» Task brief
Look through the entries below and count the lines with "arachidi" in them; the reply is the number alone.

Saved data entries
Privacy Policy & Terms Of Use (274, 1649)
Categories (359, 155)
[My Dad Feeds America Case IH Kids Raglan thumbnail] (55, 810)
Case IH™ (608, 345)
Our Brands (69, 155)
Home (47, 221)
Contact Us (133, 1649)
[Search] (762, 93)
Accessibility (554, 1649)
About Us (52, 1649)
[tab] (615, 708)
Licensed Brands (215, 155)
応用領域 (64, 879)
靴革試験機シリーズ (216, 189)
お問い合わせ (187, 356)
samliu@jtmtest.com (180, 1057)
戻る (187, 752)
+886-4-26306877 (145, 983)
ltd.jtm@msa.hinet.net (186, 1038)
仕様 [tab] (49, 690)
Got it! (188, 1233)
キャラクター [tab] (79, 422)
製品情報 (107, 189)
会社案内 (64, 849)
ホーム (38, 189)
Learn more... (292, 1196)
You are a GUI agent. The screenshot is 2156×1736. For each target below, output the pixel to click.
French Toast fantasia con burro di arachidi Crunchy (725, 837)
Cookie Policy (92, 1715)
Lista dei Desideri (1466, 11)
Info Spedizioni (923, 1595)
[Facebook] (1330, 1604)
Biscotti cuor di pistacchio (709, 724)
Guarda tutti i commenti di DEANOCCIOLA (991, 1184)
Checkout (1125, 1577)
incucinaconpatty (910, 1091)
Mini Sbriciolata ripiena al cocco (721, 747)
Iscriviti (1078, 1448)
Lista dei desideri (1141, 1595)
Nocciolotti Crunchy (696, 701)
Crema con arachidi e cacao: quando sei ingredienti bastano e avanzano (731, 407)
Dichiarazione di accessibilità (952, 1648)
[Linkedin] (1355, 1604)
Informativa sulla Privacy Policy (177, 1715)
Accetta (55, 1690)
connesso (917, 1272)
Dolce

» Expected output
2